__What the task asks__
Copy out the entries below word for word. Start at the very first line and stop after the line that contains "click(937, 12)".
** BEGIN **
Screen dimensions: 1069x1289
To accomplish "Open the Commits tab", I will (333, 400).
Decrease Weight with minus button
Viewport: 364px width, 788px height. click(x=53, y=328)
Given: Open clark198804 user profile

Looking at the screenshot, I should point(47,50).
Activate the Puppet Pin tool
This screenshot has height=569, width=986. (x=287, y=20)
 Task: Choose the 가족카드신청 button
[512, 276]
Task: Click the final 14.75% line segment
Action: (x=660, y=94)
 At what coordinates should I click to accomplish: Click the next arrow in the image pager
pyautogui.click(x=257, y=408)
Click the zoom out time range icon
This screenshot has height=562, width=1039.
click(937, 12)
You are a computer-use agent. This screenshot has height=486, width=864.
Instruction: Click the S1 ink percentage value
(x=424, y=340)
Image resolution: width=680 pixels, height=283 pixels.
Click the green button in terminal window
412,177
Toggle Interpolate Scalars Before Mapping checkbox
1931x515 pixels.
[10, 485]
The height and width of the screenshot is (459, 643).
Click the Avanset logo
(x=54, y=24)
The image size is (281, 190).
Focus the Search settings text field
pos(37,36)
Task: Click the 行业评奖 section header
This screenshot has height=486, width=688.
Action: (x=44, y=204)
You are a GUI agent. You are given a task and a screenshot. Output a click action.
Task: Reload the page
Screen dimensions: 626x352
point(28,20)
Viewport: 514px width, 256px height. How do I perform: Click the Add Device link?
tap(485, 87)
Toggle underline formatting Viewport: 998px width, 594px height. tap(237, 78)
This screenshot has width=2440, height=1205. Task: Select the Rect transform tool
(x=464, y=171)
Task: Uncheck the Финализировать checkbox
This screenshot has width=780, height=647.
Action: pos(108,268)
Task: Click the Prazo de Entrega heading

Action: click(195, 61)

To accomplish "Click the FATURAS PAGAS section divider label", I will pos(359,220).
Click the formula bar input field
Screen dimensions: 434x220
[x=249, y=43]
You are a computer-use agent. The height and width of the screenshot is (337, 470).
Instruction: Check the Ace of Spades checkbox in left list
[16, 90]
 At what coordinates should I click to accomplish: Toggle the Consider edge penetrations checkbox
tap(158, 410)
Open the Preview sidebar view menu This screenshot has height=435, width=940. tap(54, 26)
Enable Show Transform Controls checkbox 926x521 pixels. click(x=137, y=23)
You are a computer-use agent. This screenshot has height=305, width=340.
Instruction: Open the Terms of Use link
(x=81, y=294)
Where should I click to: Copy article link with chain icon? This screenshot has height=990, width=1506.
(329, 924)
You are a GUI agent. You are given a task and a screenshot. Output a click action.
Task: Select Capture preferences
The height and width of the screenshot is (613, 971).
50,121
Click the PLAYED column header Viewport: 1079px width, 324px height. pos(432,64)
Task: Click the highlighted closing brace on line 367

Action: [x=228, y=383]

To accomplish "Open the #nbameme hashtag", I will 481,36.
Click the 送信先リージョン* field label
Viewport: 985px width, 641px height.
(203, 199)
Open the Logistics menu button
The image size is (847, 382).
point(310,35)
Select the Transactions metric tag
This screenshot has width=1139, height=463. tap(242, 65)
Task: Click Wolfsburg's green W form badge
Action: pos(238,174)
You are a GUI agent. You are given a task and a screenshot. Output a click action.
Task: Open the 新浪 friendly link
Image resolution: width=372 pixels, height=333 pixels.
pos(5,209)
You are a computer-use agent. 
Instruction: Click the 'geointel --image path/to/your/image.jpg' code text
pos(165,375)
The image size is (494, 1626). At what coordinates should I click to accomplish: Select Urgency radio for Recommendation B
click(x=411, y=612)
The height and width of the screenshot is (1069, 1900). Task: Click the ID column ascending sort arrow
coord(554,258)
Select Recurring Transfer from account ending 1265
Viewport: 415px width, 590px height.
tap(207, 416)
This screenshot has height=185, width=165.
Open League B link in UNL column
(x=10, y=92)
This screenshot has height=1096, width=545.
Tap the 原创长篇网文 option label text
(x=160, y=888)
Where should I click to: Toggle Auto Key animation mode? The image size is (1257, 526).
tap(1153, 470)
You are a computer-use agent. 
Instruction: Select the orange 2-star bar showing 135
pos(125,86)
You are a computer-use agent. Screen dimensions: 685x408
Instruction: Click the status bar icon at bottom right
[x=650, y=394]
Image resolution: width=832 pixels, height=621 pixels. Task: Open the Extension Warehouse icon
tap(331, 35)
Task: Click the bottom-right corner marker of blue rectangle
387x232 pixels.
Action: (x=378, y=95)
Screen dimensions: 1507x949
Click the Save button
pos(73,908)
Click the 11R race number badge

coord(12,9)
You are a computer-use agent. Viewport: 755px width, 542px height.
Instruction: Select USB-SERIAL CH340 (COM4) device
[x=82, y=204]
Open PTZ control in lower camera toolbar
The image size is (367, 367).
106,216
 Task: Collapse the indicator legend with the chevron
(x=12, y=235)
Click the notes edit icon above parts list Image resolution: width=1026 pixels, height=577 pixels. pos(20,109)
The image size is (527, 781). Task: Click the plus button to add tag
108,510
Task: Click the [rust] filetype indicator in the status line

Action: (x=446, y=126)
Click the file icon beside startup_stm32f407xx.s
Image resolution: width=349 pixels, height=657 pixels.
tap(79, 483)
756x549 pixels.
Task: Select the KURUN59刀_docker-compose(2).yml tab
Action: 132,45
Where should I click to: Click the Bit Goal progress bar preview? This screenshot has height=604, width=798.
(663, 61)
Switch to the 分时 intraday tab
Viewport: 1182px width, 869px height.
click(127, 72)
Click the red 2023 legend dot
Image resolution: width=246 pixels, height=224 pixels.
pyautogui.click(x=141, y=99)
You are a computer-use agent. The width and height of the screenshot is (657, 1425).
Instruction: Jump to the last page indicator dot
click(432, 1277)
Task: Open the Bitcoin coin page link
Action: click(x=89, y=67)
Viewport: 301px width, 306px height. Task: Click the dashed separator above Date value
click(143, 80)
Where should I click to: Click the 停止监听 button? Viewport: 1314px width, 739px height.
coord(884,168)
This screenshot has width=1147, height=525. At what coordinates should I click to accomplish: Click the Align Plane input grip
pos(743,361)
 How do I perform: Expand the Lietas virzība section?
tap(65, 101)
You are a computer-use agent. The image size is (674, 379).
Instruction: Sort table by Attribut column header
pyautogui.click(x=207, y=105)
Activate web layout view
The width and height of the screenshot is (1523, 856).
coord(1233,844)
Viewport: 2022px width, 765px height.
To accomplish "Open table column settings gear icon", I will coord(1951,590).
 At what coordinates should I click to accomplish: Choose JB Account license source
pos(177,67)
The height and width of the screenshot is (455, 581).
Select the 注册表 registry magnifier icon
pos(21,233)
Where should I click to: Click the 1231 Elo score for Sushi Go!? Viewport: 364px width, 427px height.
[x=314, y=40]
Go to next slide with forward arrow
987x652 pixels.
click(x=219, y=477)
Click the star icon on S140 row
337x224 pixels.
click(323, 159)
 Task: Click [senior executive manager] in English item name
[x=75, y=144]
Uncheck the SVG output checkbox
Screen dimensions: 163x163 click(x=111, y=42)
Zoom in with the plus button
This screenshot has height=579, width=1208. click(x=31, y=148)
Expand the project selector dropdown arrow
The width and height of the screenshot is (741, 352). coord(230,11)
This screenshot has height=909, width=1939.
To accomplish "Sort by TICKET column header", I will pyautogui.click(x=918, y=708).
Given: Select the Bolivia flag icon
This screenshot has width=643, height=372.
** END **
__Output below__
Screen dimensions: 1069x1289
To accomplish "Open the Commits tab", I will (333, 400).
Decrease Weight with minus button
Viewport: 364px width, 788px height. click(x=53, y=328)
Given: Open clark198804 user profile

Looking at the screenshot, I should point(47,50).
Activate the Puppet Pin tool
This screenshot has height=569, width=986. (x=287, y=20)
 Task: Choose the 가족카드신청 button
[512, 276]
Task: Click the final 14.75% line segment
Action: (x=660, y=94)
 At what coordinates should I click to accomplish: Click the next arrow in the image pager
pyautogui.click(x=257, y=408)
Click the zoom out time range icon
This screenshot has height=562, width=1039.
click(937, 12)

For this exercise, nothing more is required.